Passée une trilogie en live action, Le Petit Nicolas revient sur le grand écran avec un film d’animation sous-titré Qu’est-ce qu’on attend pour être heureux ? Co-réalisé par le tandem Amandine Fredon/Benjamin Massoubre et comprenant Alain Chabat, Laurent Lafitte et Simon Faliu, celui-ci revient sur l’essence même du personnage en se concentrant sur sa genèse…

Par sa tendresse et son sens de la nostalgie, Le Petit Nicolas – Qu’est-ce qu’on attend pour être heureux ? se révèle être une savoureuse madeleine de Proust se laissant déguster avec délectation, Amandine Fredon et Benjamin Massoubre étant à la manœuvre d’une lettre d’amour sincère à l’œuvre imaginée de concert par René Goscinny et Jean-Jacques Sempé, qui plaira aux enfants mais surtout aux adultes – notamment ceux ayant grandi avec le jeune héros.

Composée de plus de deux-cents histoires, Le Petit Nicolas est une tendre plongée dans les années 50/60, traitant de thématiques universelles de manière pédagogique en prenant le point de vue de l’écolier – qui voit le monde à travers un regard naïf et espiègle. Une formule qui aura fait la renommée de ces récits illustrés, qui ont bercé des générations, devenant avec le temps une ressource de qualité pour apprendre la lecture que ce soit dans les foyers ou dans les salles de classes. Comment ses contes sur l’enfance sont-ils devenus une référence dans leur genre ? La réponse tient en deux noms, Goscinny et Sempé, dont la collaboration fut des plus fructueuses sur le plan professionnel et humain. L’alchimie entre ces deux figures du neuvième art de même que la relation fusionnel que chacun a entretenu avec leur création ont conféré une âme particulière à cette dernière. Le duo a fait battre le cœur de Nicolas, il paraît donc logique de le souligner et pour s’y faire, l’équipe créative s’est attelé à une mise en abyme intelligemment pensée.

Avec leur long-métrage, Amandine Fredon et Benjamin Massoubre mettent en images certaines aventures issues du catalogue à leur disposition mais ne se contentent pas d’une adaptation en bonne et due forme, conférant une dimension supplémentaire à leur copie en s’intéressant dans le sens large du terme au processus créatif. C’est ainsi que les cases font office d’instants suspendus, de pauses récréatives à un roman d’amitié entre les deux géniteurs du garçonnet, qui ont mis une part d’eux-mêmes dans ce travail collectif. Un choix judicieux car offrant un éclairage nouveau sur René Goscinny et Jean-Jacques Sempé, dont les traits de caractères se dévoilent derrière les coups de crayons. Alors que nos camarades de jeu façonnent leur univers, celui-ci prend vie devant leurs yeux et ceux du spectateurs, réel et fiction ne faisant qu’un pour mieux évoquer la puissance de l’imaginaire. Un scénario original, qui bénéficie de l’expertise d’Anne Goscinny, qui officie à l’écriture aux côtés de Michel Fessler et rend un bien bel hommage à son père et son ami illustrateur, disparu il y a quelques mois.
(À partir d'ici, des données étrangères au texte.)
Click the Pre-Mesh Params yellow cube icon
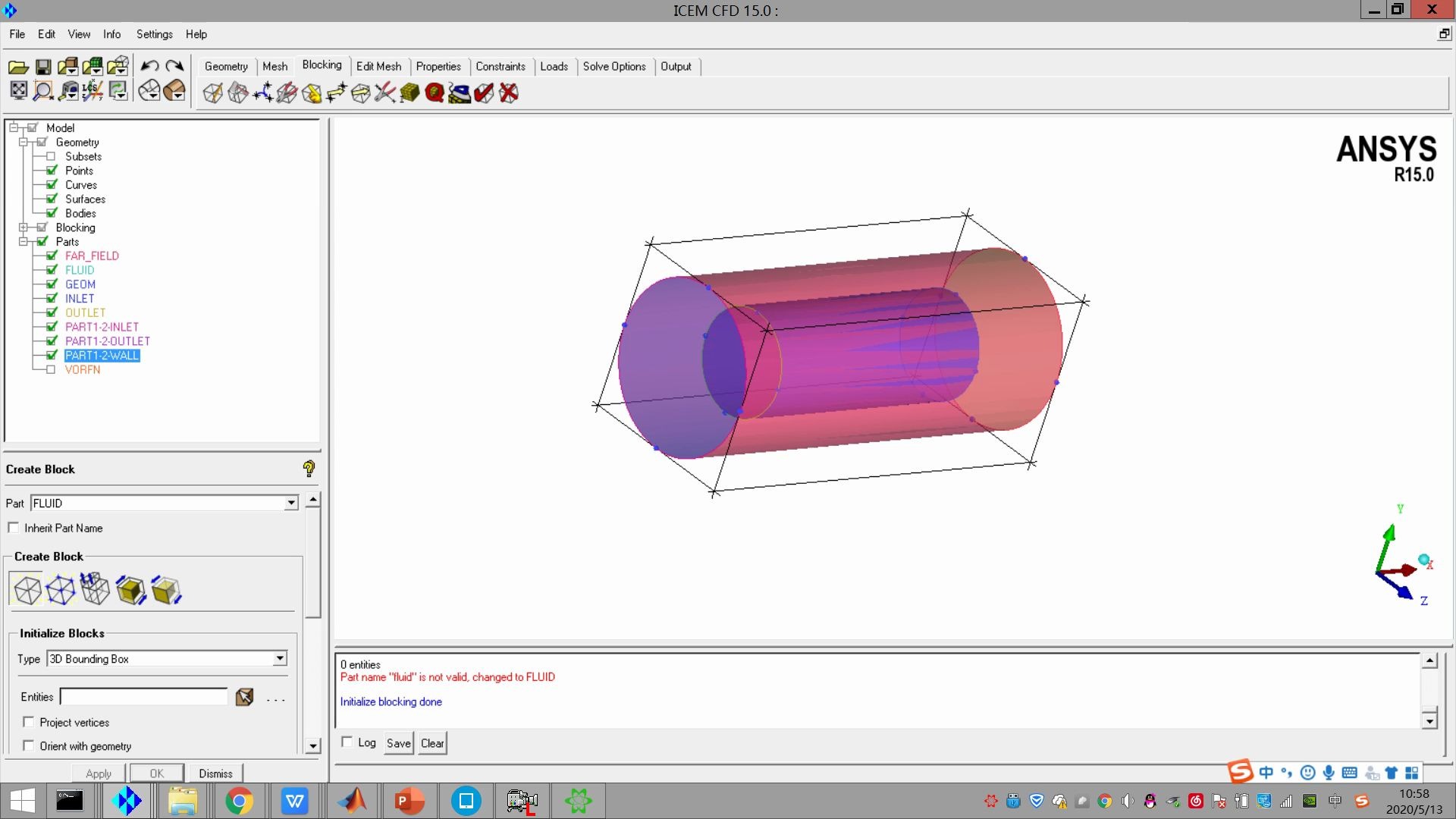[x=410, y=93]
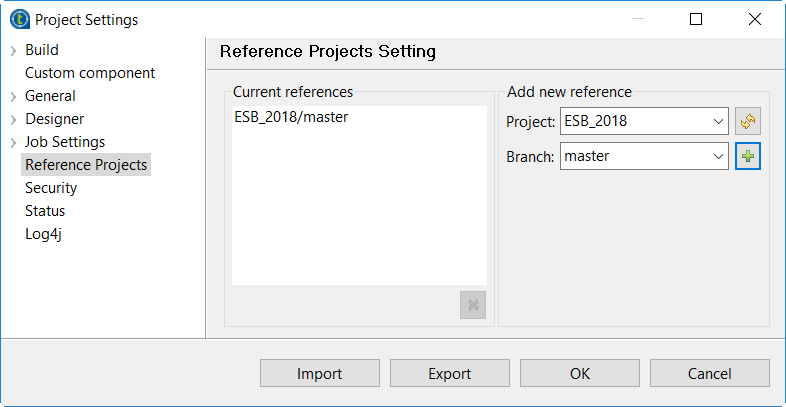This screenshot has height=407, width=786.
Task: Select Reference Projects in the tree
Action: pyautogui.click(x=86, y=165)
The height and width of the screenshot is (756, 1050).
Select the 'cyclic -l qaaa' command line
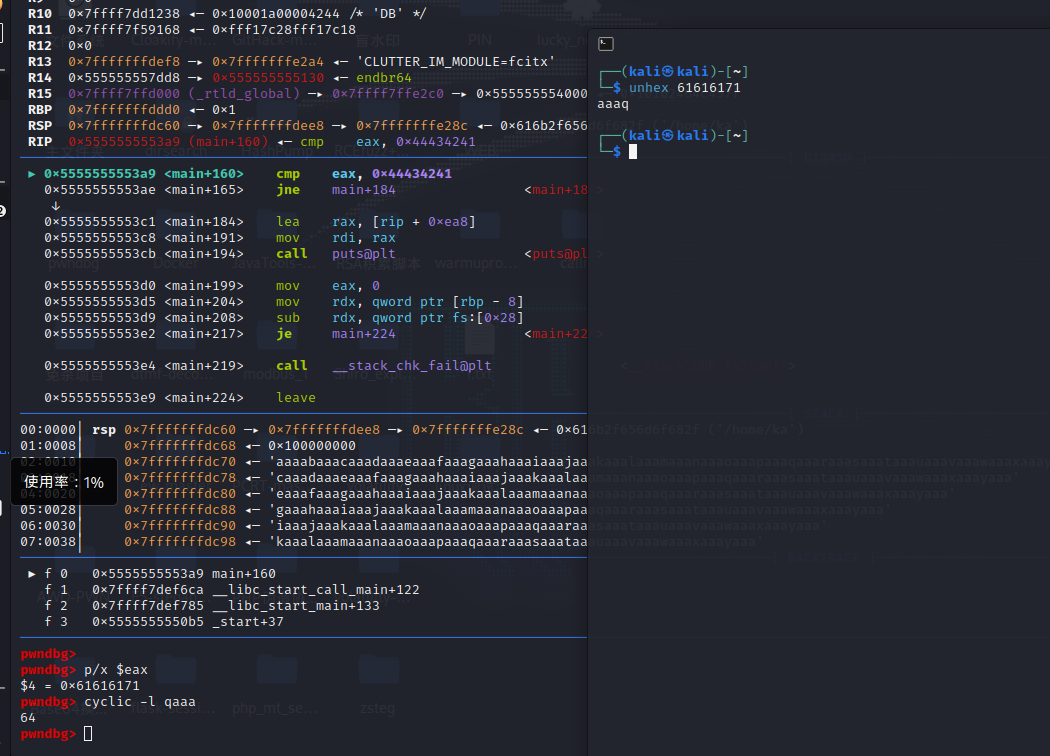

Si les facéties de Nicolas et toute sa clique (Agnan, Alceste, Clotaire, Rufus,…) prêtent à sourire, ce qui donne avant tout du cachet à cette aventure animée est sans conteste la relation unissant les auteurs ainsi que leur parcours personnel. En prenant un cadre intimiste, Qu’est-ce qu’on attend pour être heureux ? gagne en profondeur, notamment via cette utilisation de Sempé et Goscinny en tant que protagonistes, interagissant dans la mythologie qu’ils ont confectionné conjointement. Cela donne une réunion de famille attendrissante, avec de vrais passages touchants – grâce à la justesse d’Alain Chabat et Laurent Lafitte – où chacun se laisse aller à la confidence, laisse percevoir ses sentiments, ses fêlures à ce petit bonhomme dans lequel ils se reconnaissent tant.

Une balade (ré)créative qui doit également une bonne partie de son charme au soin porté à l’animation (que l’on doit au studio lillois Train-Train), qui se distingue par ses deux mouvements principaux, restant fidèle au trait de Sempé quant il s’agit de reproduire les cases de la bande dessinée – épurée – tout en se montrant visuellement riche dès que l’on s’ouvre au monde extérieur, où les couleurs et les détails fourmillent dans une atmosphère chaleureuse. De quoi renforcer cet aspect nostalgique qui en bercera plus d’un dans ses souvenirs d’enfance.